### PROBLEM STATEMENT:
Copy the items from the line with "The image size is (1568, 587)." up to and including the line with "point(241,37)", keeping the requests as they are. In each answer, add 84 to every coordinate.

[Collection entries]
---------------

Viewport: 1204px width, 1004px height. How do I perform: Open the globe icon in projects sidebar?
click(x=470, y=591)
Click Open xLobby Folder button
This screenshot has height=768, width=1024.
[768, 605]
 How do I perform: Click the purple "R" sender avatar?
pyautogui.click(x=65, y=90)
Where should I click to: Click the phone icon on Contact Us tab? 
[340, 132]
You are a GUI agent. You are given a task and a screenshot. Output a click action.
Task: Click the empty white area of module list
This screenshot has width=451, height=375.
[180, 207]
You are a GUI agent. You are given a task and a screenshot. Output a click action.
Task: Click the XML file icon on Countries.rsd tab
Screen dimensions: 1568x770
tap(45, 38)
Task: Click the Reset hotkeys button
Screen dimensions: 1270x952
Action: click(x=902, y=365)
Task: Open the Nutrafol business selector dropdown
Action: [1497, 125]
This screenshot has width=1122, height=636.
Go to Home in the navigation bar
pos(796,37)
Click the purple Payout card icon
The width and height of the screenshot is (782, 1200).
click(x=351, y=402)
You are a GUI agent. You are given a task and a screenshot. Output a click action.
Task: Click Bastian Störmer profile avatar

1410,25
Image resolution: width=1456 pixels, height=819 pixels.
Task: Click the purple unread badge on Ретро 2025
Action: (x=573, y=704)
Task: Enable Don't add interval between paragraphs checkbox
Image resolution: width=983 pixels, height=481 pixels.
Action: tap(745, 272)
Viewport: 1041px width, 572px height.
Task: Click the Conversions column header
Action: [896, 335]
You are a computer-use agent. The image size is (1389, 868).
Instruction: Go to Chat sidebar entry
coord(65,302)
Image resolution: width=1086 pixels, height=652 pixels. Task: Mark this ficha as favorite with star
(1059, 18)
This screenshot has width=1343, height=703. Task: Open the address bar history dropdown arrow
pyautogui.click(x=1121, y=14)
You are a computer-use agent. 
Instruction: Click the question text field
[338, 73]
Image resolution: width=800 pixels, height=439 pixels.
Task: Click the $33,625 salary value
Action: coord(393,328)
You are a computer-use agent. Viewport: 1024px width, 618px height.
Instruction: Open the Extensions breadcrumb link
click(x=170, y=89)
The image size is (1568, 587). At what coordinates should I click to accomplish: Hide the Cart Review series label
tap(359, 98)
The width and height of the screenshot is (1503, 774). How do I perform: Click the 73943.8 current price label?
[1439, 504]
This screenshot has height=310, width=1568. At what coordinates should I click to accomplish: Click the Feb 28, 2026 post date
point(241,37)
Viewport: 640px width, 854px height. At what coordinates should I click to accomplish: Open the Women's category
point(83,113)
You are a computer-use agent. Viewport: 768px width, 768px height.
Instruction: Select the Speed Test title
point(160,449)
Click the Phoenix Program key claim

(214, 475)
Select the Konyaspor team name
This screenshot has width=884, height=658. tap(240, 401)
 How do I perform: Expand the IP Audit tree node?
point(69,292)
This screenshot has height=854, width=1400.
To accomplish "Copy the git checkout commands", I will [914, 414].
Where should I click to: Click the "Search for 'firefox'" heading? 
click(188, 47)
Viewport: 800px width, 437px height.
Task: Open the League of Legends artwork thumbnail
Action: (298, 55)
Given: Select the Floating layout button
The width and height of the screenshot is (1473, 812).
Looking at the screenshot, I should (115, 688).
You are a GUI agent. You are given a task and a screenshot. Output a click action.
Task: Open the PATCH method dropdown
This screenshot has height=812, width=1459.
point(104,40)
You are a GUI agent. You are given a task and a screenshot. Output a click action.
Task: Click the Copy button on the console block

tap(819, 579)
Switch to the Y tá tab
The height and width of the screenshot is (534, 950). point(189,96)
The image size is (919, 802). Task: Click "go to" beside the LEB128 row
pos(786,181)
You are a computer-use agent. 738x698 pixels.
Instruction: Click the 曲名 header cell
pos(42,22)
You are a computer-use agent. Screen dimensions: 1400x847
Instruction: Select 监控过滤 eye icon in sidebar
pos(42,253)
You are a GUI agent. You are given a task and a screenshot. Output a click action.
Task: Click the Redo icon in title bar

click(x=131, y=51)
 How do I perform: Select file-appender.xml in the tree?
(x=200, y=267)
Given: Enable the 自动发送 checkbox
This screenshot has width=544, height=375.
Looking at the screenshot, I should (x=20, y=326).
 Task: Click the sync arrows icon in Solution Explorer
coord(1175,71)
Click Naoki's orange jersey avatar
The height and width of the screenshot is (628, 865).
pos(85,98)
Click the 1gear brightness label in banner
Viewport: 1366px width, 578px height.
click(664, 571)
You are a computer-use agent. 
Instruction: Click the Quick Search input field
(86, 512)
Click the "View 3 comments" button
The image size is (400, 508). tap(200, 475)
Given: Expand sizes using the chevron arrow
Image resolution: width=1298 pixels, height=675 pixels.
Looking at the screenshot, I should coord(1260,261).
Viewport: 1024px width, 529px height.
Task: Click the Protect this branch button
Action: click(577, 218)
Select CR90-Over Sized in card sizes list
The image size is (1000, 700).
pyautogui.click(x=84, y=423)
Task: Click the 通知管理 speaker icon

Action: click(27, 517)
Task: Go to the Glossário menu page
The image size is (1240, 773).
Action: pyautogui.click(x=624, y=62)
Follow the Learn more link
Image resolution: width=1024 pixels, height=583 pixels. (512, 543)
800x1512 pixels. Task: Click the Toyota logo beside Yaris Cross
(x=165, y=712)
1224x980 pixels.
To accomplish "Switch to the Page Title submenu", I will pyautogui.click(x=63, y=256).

---------------

### RESULT:
The image size is (1568, 587). At what coordinates should I click to accomplish: Hide the Cart Review series label
tap(443, 182)
The width and height of the screenshot is (1503, 774). How do I perform: Click the 73943.8 current price label?
[1523, 588]
This screenshot has height=310, width=1568. At what coordinates should I click to accomplish: Click the Feb 28, 2026 post date
point(325,121)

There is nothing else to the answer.